Saturday, February 21, 2009

Prison Laundry

Laundry Workers at Woking Invalid Convict Prison

Woking Invalid Convict Prison was run by the prisoners in that it was they who were put to work cooking, cleaning, gardening, mending and of course washing.

In Philip Priestly's Victorian Prison Lives, the laundry is described as the least pleasant of all the jobs. It involved lots of physical labour: washing, scrubbing, wringing, sorting and folding thousands of clothes, flannels and sheets every week. These would have included articles from the infirmary, which had come into contact with 'all manner of skin diseases and other disgusting afflictions'.

In Florence Maybrick's book describing her time at Woking Invald Convict Prison we discover that:

Each cell was provided with a nail on which, during the day, the prisoner could hang a wet towel, and, during the night, her clothes.
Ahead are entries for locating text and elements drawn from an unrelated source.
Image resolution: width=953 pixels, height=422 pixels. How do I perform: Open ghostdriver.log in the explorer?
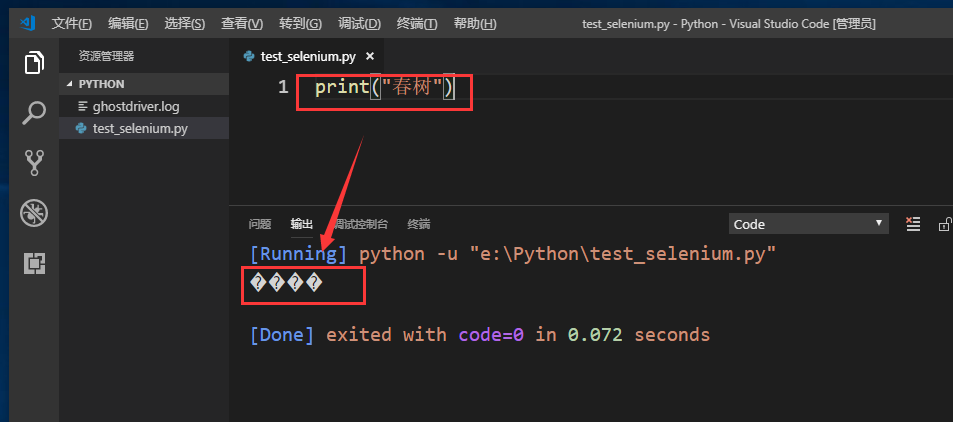tap(135, 106)
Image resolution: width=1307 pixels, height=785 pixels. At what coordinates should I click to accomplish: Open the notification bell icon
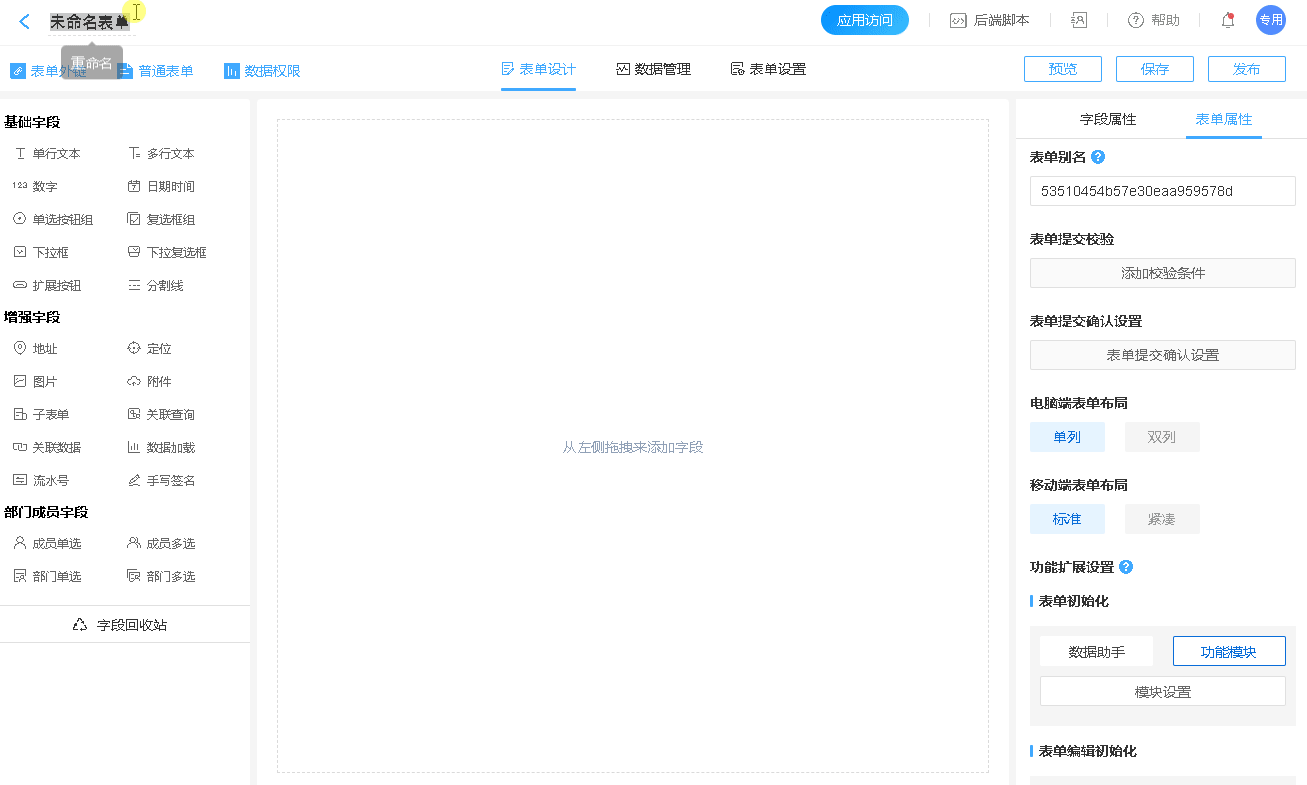click(x=1228, y=20)
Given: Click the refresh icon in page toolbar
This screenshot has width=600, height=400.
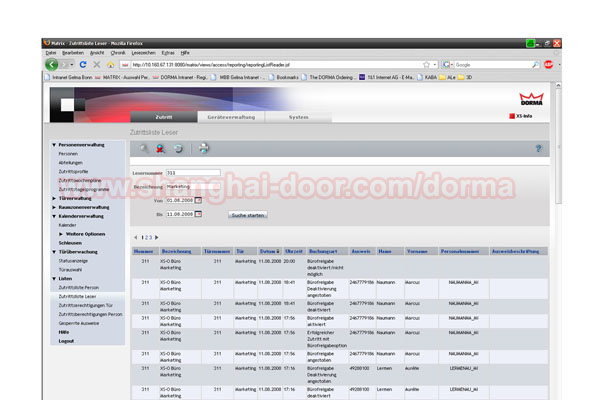Looking at the screenshot, I should click(x=178, y=149).
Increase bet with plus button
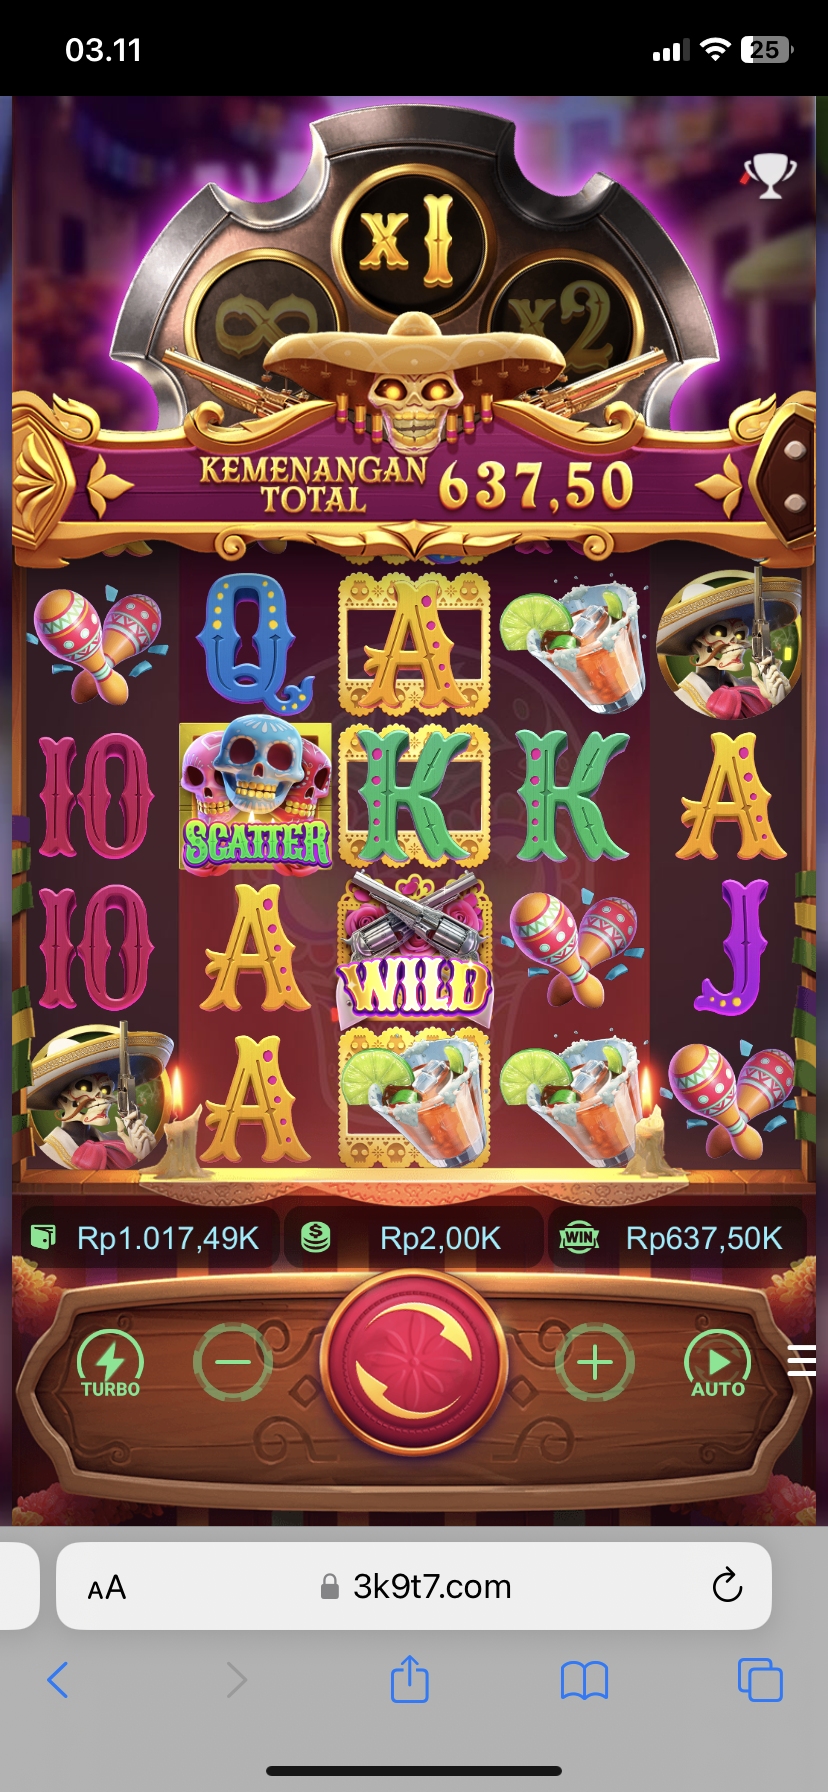 (x=595, y=1362)
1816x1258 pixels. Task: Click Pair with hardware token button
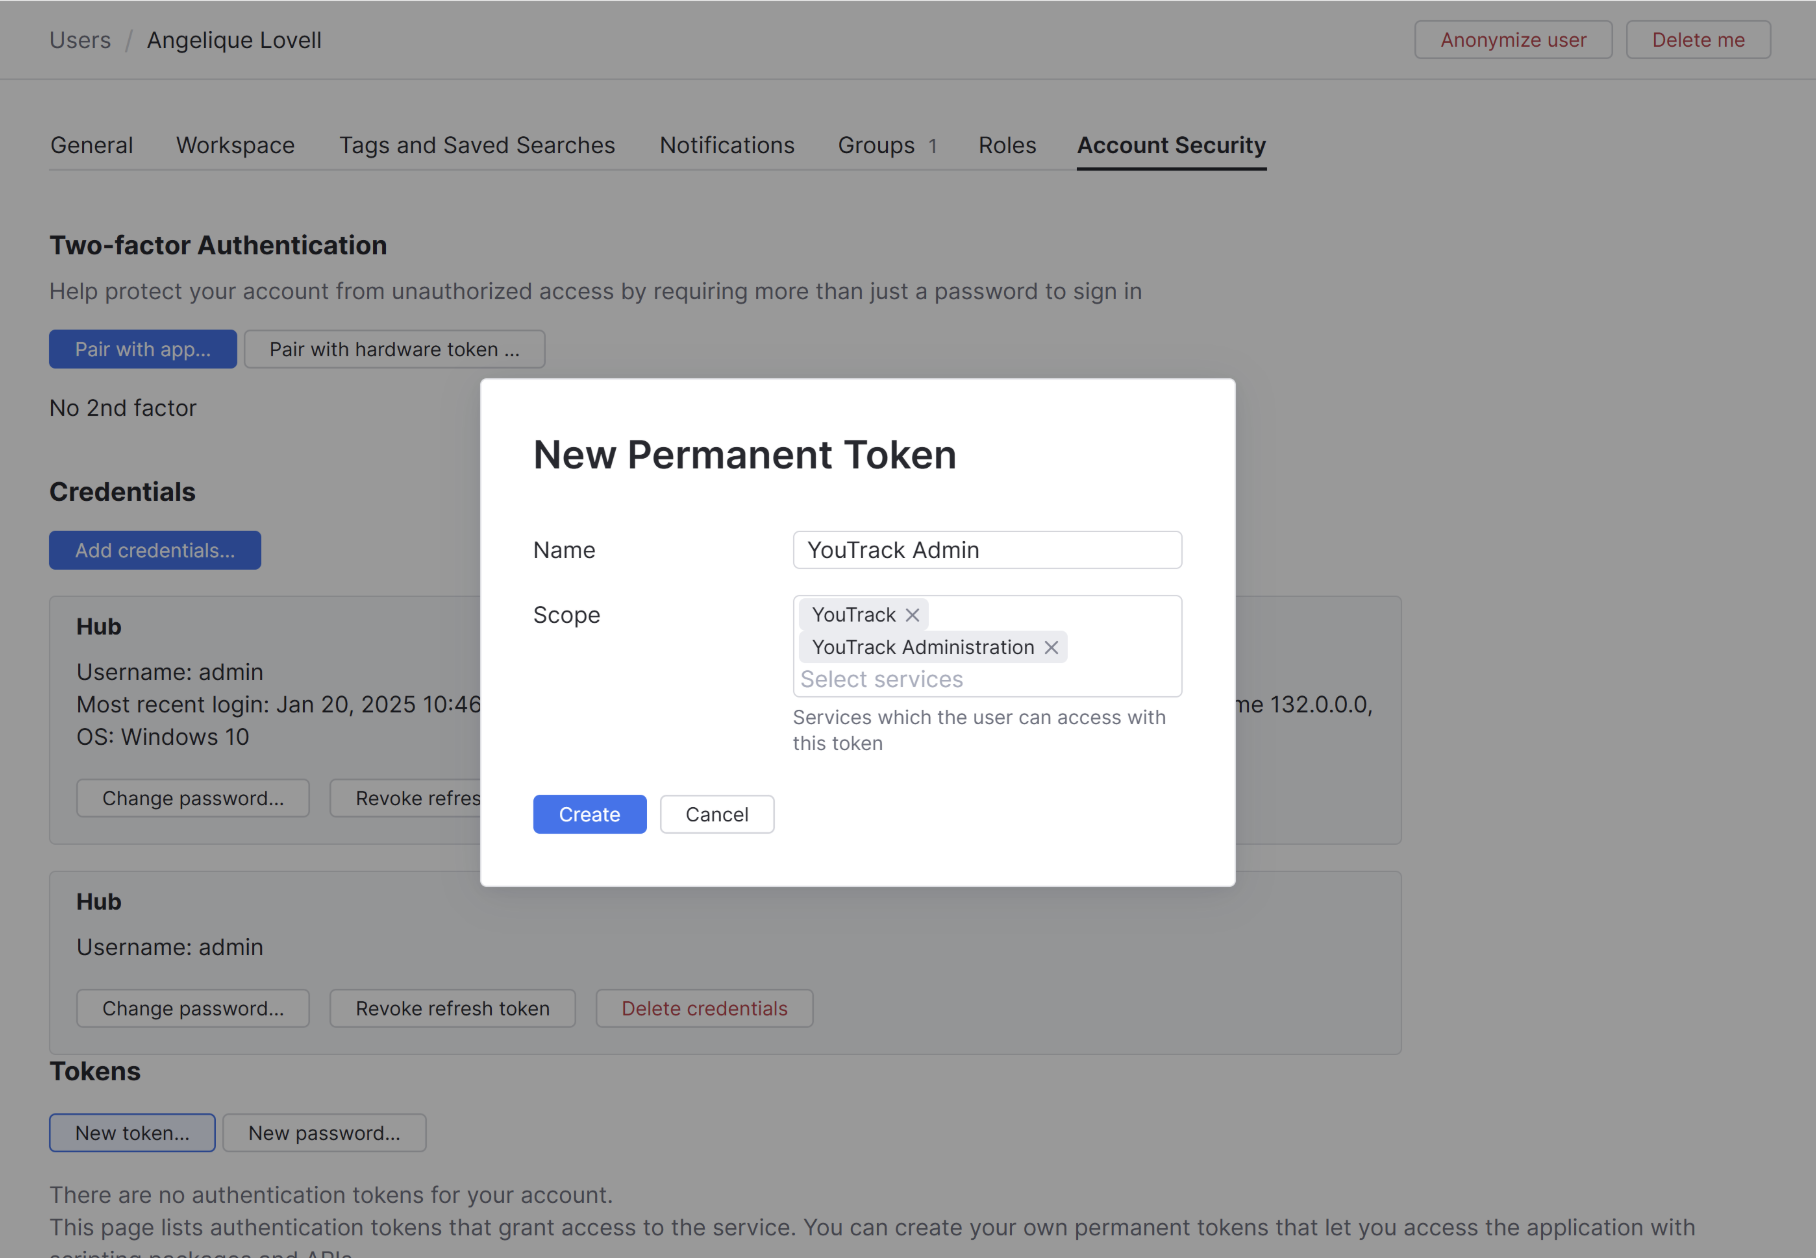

Those who worked in the laundry came in with wet clothing every evening, which, as no change is allowed, must be either dried at night or put on wet the next morning.

It must have been unbearably cold in the winter to put damp clothes on every morning. Brrrr.

I found a great little source of information on women in prison which includes this extract from a book called Prison Characters Drawn from Life by a Prison Matron. The book, which was written in 1866, has this to say about the laundry:

The women are disputatious......and the soap question is always in the ascendant in the 'washing house'. The prisoners are always on the watch for stray pieces of soap - which is handy for smoothing the hair, for instance - and quick is the eye to detect an error in a contemporary who, in her absence of mind, places her soap by her tub-side instead of in her pocket, and quick are the fingers to confiscate it accordingly. Quarrels about soap are constantly recurring in the laundry; there is no honour among soap thieves; women will rob their dearest pals of the two or three o'clock soaps, and maintain 'til the last, and with all the power at their command, their innocence of defalcation.